Properties of three generic-type cables (terminating, switchboard, 
and power cable) are used to suggest how physical and geometrical 
characteristics of the cables influence the effectiveness of a firestopped 
cable closure. It should be noted that an absolute evaluation of a 
firestop using the approximate heat transfer model developed here is 
beyond the capability of the model. This can only be attempted when 
considering potential nonlinear combustion modes of the polymeric 
cable materials, which is beyond the scope of this paper. 

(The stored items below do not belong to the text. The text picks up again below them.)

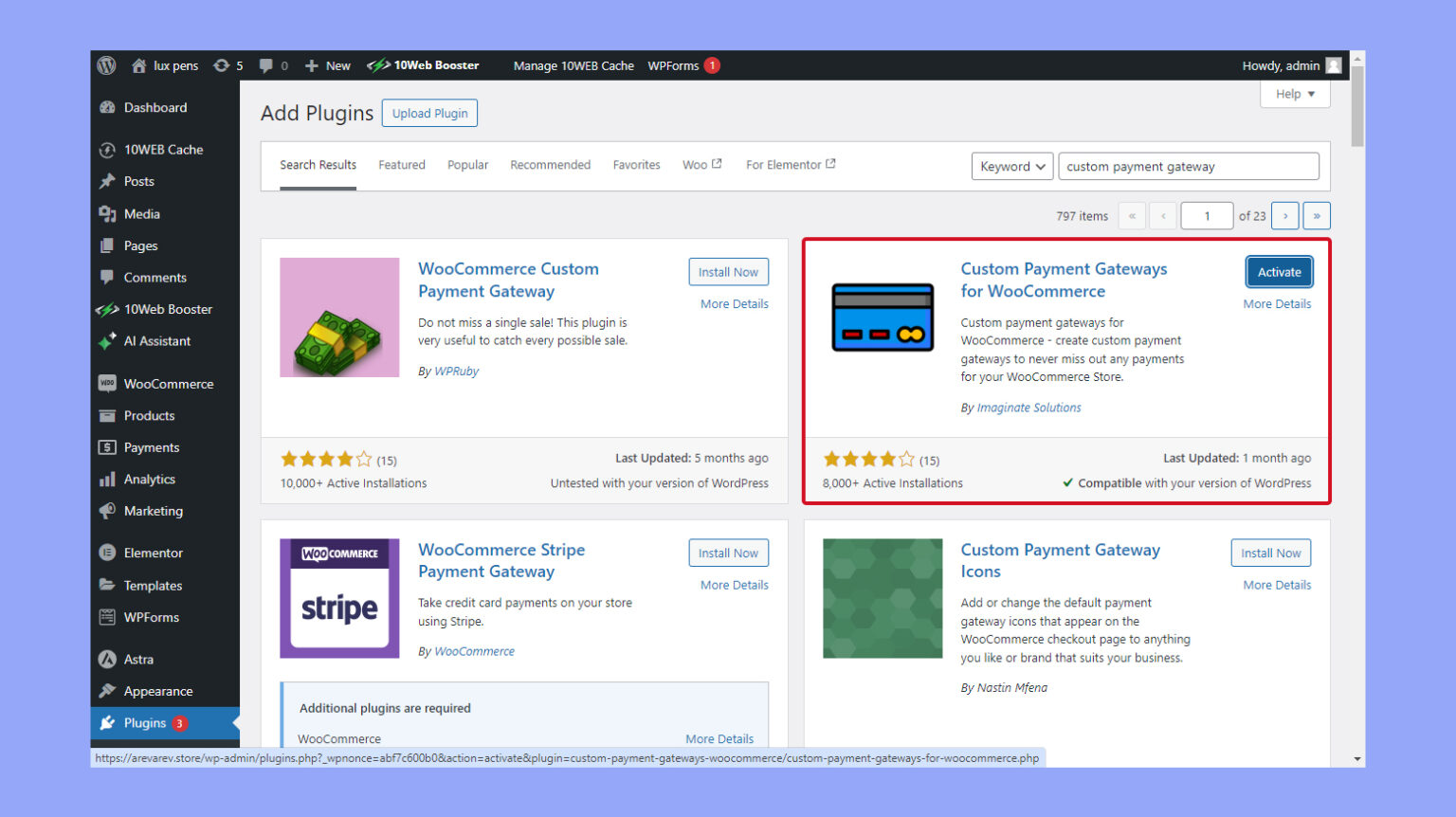Click the WPForms notification icon in admin bar

(x=711, y=65)
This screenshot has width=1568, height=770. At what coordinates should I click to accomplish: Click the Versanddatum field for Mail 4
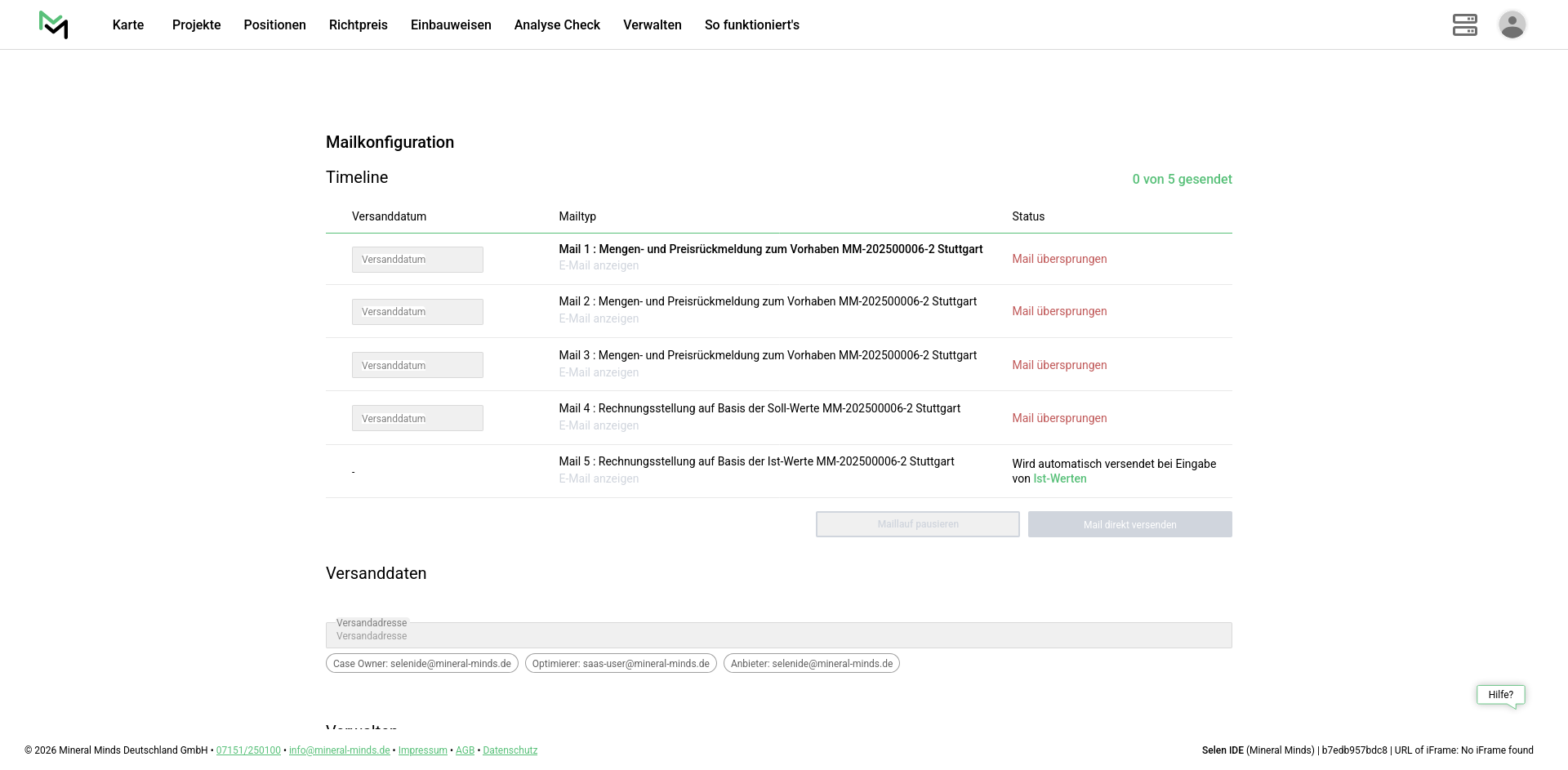pyautogui.click(x=417, y=419)
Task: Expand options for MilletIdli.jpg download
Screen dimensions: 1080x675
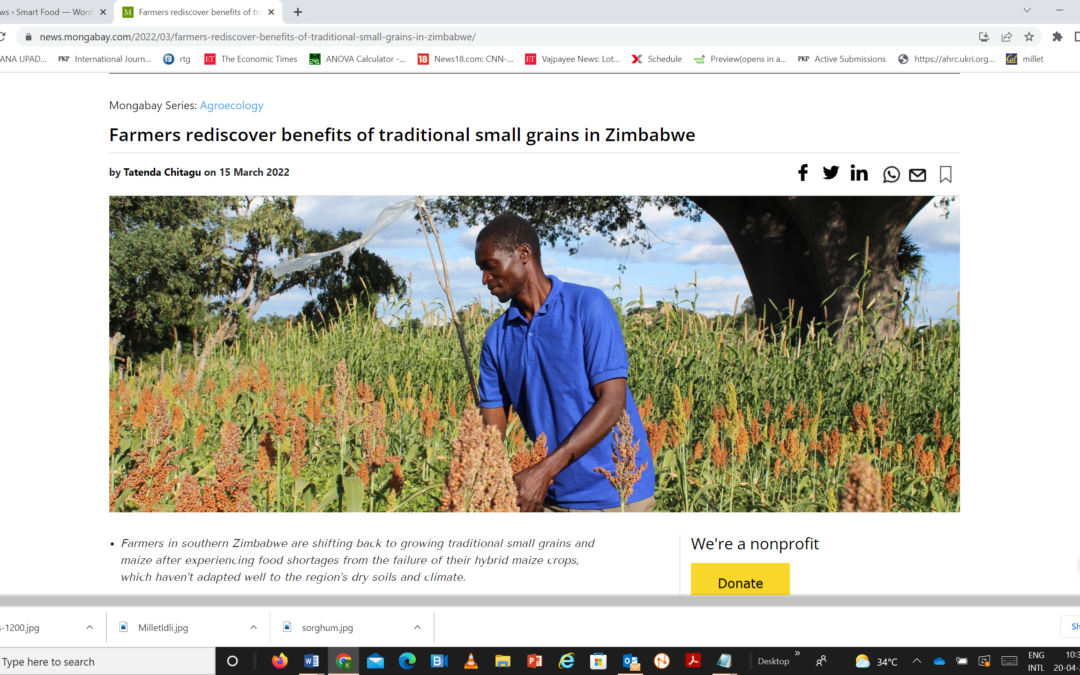Action: (253, 627)
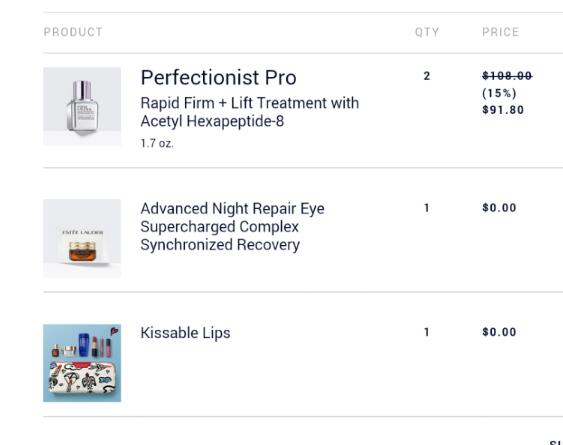Click the Acetyl Hexapeptide-8 description line
This screenshot has height=445, width=563.
click(212, 121)
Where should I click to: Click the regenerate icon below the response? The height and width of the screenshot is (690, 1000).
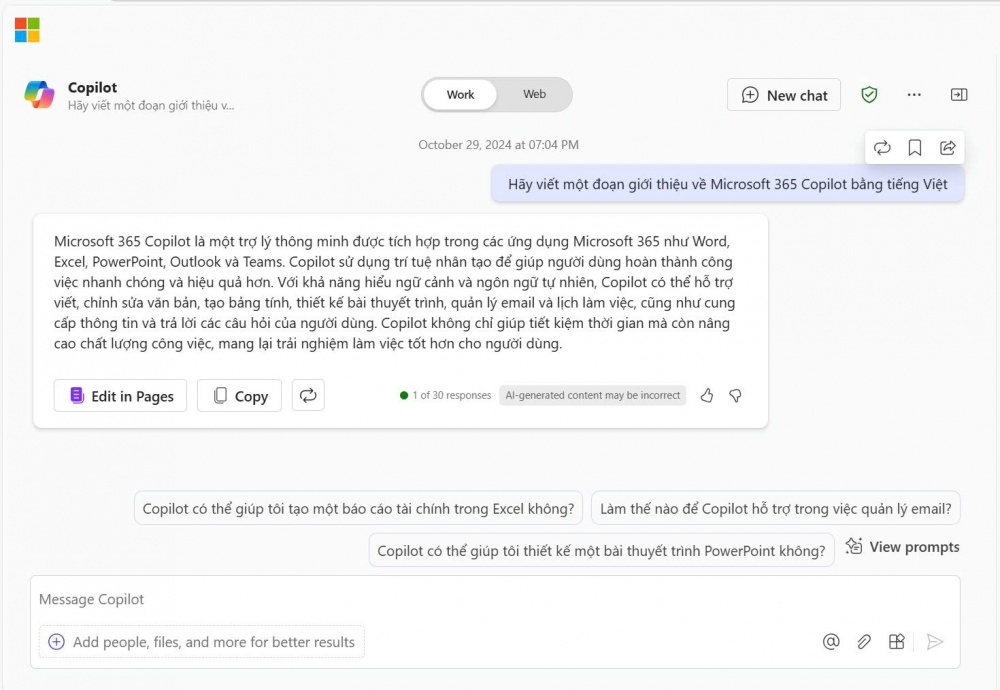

ll. HEAT CONDUCTION MODEL OF A SINGLE CABLE 


A cable consists of a core containing the insulated wire conductors 
and an outer protective sheath. In general, the cable core will contain 
a loose array of copper wires (which constitute 40 to 50 percent of the 
core) covered with a thin, polymeric insulating layer. The dominant 
path of heat conduction, because of their high conductivity, is in the 
longitudinal direction of the copper wires. Heat is also transferred 
radially, through the porous array of wires, by virtue of thermal 
radiation and heat conduction through contact points along the length 
of the wires, as shown in Fig. 2. The cable core cannot be considered 
a continuum because of the noncontiguous nature of the wires; hence, 
in developing the governing equation of heat conduction it is desirable 
to consider the individual wires as microstructural elements. This 
concept, as will be seen, permits interaction of the wires and leads, in 


* Standard Methods of Fire Tests of Building Construction and Materials, American 
Society of Testing Materials.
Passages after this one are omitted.